(Dataset items)

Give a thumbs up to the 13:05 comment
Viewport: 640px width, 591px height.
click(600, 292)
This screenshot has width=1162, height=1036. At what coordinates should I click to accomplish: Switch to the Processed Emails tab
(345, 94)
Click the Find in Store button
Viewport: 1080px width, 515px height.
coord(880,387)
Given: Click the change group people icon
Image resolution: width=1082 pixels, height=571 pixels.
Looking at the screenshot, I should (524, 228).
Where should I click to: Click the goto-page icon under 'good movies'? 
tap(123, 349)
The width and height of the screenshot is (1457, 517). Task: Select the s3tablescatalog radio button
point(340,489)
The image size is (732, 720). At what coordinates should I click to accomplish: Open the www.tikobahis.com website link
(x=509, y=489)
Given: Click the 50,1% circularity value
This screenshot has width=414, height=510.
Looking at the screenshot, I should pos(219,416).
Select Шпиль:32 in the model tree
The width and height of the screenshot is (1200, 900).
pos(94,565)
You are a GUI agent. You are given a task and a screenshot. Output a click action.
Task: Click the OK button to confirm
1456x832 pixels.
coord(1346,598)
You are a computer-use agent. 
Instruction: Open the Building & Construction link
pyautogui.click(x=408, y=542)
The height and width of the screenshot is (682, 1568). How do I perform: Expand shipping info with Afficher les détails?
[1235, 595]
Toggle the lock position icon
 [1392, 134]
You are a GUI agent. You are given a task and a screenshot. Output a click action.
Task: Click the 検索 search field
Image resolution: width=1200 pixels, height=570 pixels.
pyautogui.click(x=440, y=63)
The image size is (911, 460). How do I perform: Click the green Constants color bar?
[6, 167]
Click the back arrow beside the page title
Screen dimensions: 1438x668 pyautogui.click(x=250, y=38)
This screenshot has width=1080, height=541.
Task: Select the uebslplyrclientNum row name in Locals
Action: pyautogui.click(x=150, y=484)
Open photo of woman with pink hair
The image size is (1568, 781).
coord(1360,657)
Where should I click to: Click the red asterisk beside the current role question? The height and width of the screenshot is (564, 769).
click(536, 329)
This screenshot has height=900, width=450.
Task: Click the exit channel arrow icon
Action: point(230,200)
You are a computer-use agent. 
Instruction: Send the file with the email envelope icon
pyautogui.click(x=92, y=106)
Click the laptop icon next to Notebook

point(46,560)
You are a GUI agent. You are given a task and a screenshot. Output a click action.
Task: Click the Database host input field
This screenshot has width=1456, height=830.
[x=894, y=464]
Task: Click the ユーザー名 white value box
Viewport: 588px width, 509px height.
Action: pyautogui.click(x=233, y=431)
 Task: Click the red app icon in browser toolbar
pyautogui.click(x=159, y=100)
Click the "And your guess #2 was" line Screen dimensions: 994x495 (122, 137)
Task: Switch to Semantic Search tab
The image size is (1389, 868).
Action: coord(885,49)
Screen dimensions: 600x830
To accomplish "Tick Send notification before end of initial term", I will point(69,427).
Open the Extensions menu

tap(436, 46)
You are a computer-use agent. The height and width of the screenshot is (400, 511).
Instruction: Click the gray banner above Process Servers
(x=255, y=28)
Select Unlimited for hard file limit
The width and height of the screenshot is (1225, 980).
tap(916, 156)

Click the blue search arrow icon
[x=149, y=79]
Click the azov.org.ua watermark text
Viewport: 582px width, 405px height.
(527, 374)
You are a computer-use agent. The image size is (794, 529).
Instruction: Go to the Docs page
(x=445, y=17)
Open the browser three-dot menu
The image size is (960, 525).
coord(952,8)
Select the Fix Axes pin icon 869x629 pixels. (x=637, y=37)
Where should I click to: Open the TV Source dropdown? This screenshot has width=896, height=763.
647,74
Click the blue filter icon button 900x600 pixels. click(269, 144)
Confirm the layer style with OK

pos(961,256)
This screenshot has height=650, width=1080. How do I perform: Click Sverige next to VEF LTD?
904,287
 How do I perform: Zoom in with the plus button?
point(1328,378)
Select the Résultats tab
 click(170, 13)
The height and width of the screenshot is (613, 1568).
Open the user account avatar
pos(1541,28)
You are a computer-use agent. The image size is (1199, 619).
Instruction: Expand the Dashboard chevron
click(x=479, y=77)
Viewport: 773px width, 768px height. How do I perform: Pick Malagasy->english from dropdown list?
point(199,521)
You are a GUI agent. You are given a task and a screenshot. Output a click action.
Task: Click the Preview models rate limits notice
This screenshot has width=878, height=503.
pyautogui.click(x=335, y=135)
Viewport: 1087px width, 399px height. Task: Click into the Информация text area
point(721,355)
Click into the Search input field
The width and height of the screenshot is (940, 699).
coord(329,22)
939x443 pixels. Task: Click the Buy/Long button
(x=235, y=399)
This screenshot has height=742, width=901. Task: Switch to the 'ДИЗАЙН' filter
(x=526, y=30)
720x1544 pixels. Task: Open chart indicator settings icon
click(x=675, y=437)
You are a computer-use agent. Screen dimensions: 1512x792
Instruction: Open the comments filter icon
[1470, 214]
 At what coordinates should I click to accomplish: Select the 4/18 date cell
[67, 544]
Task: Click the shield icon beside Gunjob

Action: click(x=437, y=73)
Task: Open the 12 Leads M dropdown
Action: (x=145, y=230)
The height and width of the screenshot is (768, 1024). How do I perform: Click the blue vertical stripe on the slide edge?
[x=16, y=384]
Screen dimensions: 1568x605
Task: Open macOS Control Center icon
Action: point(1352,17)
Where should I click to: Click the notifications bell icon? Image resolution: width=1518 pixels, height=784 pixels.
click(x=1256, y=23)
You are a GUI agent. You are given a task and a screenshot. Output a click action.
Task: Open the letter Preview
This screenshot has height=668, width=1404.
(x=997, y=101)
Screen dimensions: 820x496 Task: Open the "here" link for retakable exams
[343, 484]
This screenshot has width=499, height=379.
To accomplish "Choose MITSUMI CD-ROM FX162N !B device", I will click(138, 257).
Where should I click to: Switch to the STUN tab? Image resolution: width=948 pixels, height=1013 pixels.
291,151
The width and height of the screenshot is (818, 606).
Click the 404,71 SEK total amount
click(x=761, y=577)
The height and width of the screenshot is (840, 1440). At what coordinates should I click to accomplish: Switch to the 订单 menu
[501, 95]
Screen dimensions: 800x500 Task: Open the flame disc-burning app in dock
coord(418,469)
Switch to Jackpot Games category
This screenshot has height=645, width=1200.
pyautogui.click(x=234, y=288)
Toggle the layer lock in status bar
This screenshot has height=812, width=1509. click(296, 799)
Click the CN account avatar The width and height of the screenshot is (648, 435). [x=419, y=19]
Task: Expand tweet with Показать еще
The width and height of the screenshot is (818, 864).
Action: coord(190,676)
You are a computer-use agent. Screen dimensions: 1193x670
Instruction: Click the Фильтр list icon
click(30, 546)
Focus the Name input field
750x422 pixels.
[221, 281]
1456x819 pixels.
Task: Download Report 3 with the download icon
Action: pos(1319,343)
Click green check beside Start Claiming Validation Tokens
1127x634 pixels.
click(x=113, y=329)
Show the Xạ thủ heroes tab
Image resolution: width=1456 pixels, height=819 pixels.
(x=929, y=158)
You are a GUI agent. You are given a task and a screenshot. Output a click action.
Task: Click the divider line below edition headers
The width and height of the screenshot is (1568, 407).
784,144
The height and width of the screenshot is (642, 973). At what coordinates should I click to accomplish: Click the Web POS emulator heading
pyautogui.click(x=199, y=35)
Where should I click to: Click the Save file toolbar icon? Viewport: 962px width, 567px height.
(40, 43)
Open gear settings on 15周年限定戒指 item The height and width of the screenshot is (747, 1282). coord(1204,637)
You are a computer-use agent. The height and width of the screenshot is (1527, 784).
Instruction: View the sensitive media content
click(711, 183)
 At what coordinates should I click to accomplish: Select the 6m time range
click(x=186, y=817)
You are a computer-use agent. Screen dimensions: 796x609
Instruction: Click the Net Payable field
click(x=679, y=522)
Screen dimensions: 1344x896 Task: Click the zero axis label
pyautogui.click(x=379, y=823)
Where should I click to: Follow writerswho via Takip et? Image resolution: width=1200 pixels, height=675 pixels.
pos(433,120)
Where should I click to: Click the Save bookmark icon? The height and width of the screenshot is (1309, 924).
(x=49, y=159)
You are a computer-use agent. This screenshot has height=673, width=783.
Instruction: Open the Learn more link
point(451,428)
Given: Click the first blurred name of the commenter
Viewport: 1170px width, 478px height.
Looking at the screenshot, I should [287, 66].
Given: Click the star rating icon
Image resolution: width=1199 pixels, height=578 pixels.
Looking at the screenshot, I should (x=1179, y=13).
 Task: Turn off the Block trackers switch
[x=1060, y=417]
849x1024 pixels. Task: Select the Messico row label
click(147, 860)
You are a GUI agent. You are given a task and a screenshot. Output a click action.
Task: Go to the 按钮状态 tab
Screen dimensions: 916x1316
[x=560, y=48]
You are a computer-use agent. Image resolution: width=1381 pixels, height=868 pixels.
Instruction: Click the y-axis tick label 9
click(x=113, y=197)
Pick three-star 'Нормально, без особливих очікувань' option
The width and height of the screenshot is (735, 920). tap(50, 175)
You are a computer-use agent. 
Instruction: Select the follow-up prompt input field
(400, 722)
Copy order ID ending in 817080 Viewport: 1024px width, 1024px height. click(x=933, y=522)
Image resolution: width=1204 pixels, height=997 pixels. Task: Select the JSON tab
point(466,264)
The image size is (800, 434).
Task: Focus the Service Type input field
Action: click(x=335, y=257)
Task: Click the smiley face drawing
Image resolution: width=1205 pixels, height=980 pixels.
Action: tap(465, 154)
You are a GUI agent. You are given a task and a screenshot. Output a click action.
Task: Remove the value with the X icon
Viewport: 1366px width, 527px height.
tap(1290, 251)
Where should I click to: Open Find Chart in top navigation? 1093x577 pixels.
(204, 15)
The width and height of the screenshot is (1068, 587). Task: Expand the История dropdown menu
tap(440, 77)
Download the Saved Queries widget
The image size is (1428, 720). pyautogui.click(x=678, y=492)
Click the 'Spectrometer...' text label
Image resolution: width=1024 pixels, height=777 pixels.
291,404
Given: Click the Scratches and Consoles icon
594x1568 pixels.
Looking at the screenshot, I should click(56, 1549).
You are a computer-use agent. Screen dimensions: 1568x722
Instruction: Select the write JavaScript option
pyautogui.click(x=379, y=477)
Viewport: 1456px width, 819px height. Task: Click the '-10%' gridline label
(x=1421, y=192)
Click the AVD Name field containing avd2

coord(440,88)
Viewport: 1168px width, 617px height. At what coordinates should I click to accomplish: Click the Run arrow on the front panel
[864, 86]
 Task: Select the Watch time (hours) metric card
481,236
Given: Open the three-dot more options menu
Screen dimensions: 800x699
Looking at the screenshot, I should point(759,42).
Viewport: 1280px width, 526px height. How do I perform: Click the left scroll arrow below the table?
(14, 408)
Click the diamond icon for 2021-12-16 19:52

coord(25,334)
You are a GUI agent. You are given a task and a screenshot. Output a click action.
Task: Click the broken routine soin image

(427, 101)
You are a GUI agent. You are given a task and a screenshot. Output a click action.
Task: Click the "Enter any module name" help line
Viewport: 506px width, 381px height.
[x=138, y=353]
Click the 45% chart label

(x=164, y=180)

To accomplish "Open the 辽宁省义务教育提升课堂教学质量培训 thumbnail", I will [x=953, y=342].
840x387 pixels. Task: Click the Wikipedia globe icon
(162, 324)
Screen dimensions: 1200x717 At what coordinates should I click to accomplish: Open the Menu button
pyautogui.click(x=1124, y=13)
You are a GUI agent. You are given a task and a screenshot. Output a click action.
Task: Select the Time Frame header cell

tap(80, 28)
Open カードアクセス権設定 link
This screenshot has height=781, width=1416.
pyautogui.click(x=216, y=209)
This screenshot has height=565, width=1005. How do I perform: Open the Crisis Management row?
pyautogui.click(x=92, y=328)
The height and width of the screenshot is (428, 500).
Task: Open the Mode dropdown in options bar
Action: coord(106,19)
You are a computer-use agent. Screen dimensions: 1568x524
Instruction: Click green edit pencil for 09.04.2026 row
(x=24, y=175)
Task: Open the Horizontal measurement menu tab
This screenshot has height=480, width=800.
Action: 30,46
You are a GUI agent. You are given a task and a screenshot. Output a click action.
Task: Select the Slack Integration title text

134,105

▸ **Directions**: For each line in the records that contains the word "Preview", make a copy.

▸ **Completed exercise**:
Task: Click the Preview models rate limits notice
Task: Open the letter Preview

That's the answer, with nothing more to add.